True, there are points where the staging seems to have strayed away from the work. When Tom sings about the repetitive onslaught of London life, and how he can find darkness only in his heart, he should be immersed in the streetlit city. In this production he sits outside his trailer under a starry sky. When his wife sings first about her endless collection of pointless knick-knacks, and later about having lost them all to financial ruin, we have to take her word for it – the setting is a bare terrace, swimming pool and sea, all shining water and sky.

It’s a little surprising that Lepage throws in some contemporary soft targets for satire, As well as oil as the root of all evil, television is shoehorned in as – literally - the work of the devil. But next to the surreal imagination of the work itself, they pale into irrelevance. Sick of the emptiness of London life, Tom is persuaded to marry a fairground bearded lady in a spurious act of existential self-determination. Later, weary of money and marriage, he dreams of creating a machine that turns stones into bread, surely a more provocative act of human hubris than the invention of television advertising.

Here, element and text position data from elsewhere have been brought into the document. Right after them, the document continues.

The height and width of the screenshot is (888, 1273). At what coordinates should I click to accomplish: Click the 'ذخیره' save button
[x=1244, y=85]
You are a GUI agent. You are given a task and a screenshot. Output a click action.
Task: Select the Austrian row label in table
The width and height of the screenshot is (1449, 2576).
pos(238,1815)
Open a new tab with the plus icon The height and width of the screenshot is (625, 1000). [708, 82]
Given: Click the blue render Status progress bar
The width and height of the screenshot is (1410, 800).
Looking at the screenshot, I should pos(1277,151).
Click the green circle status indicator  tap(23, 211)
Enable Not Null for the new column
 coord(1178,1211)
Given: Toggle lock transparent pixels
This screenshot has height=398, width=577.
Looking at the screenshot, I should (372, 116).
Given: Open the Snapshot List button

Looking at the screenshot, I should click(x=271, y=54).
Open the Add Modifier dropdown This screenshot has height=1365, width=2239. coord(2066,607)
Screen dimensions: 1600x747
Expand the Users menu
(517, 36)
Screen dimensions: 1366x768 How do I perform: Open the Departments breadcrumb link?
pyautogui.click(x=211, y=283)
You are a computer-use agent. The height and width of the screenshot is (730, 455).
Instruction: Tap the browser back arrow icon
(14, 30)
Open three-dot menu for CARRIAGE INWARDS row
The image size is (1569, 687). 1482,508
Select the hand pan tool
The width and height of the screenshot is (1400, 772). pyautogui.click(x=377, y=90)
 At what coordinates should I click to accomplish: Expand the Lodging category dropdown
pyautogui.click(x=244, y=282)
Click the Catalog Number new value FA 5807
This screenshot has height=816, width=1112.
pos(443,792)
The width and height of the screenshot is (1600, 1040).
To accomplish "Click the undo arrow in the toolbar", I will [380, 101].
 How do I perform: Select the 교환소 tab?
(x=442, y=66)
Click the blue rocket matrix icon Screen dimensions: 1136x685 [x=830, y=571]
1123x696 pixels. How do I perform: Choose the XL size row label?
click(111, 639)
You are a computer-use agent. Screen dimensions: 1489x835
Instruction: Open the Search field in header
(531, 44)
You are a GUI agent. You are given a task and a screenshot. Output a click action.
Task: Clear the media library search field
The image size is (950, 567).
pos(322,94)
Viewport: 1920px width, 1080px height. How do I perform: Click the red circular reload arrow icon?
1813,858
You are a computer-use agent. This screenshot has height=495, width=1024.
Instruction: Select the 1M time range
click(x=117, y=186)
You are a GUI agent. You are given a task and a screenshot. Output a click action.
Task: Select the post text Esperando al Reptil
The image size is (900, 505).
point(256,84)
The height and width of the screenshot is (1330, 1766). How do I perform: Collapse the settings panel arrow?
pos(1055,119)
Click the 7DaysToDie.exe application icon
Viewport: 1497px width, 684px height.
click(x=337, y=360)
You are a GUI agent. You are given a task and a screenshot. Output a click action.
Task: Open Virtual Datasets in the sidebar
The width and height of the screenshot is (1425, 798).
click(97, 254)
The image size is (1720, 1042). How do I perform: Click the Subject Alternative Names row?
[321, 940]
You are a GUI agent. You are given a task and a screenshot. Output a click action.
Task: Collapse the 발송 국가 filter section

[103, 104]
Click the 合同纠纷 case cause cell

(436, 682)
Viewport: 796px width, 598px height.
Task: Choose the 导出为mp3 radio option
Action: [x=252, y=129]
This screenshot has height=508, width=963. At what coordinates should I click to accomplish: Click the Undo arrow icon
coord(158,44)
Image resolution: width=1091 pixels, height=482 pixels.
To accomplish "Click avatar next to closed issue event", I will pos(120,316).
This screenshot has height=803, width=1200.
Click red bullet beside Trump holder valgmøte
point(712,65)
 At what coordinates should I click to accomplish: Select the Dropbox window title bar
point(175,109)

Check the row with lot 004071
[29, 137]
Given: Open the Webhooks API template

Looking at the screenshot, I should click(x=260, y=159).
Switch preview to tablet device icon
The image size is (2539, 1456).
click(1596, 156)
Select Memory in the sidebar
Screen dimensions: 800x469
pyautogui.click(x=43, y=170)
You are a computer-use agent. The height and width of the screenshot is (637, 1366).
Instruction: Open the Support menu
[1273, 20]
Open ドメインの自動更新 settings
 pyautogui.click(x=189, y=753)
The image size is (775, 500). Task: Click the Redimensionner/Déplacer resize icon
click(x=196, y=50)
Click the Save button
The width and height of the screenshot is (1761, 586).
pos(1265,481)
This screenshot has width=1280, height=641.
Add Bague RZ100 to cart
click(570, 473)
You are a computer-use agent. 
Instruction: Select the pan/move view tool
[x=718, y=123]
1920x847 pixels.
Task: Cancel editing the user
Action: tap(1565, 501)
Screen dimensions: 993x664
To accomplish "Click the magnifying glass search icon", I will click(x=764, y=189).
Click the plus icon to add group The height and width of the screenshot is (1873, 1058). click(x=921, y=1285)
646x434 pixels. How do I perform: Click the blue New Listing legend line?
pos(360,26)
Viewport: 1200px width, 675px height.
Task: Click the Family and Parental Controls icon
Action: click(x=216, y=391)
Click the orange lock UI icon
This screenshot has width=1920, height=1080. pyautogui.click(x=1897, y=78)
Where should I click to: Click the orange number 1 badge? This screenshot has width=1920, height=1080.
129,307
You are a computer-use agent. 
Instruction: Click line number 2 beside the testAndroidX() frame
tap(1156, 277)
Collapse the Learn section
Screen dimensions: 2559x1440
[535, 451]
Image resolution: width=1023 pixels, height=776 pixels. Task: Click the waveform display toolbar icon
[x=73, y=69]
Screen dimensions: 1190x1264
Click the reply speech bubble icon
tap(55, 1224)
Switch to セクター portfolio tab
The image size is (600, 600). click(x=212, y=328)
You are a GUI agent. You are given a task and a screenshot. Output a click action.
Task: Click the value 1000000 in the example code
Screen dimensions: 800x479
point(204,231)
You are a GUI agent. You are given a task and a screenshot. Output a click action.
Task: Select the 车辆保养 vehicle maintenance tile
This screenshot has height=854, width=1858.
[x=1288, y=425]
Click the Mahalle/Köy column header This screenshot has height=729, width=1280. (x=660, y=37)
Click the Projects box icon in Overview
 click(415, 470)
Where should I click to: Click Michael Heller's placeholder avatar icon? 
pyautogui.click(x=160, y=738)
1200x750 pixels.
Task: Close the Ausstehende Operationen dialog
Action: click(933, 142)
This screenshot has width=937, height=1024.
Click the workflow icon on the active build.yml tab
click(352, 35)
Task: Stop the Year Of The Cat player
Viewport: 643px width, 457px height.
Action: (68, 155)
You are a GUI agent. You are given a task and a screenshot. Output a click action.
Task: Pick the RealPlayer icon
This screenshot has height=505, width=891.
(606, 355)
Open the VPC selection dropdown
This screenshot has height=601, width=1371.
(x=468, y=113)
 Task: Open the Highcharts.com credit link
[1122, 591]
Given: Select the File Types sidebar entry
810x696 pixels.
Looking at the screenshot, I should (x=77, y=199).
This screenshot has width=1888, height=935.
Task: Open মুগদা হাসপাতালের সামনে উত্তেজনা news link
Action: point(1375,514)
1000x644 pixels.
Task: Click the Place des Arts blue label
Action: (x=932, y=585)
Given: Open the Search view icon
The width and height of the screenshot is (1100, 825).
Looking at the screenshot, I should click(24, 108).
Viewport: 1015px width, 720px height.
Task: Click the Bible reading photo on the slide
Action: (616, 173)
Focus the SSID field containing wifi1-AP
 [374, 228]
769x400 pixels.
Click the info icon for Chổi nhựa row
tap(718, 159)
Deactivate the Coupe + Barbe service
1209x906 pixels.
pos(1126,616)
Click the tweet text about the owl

It would be easy to get the tone wrong, in a piece that moves nimbly from lyrical romance to humour to metaphysical tragedy. But all the performers hit the right spot every time, confidently taking the audience with them on a journey into moral ambiguity. Anne Truelove keeps her romantic heroine’s mission – to forgive and redeem Tom – through to the end, and Rosemary Joshua gives Anne complexity as well as heart and voice. Patricia Bardon as Baba the Turk moves on from broad-brush comedy to touchingly vulnerable resignation. Kyle Ketelson’s Nick Shadow drops his mesmerising charm to become chillingly powerful. What started out as a romp becomes very serious indeed.

Just when you think you’ve been through everything, the five main characters leap in front of the descending curtain. ‘Good people, just a moment!’ they sing. There’s a moral to draw, or several different morals. But mainly, that the Devil finds work for idle hands – which means , ‘Dear Sir, dear Madam, for you, and you, and you,’ and the performers are pointing at us as the house lights go up.

Yes, you could take that as a crude message from Robert Lepage, that we the opera audience are the idle rich, the idle, consumerist, oil-burning, television-watching rich. But it didn’t feel like that. It felt – unsettling. Ambiguous. Right.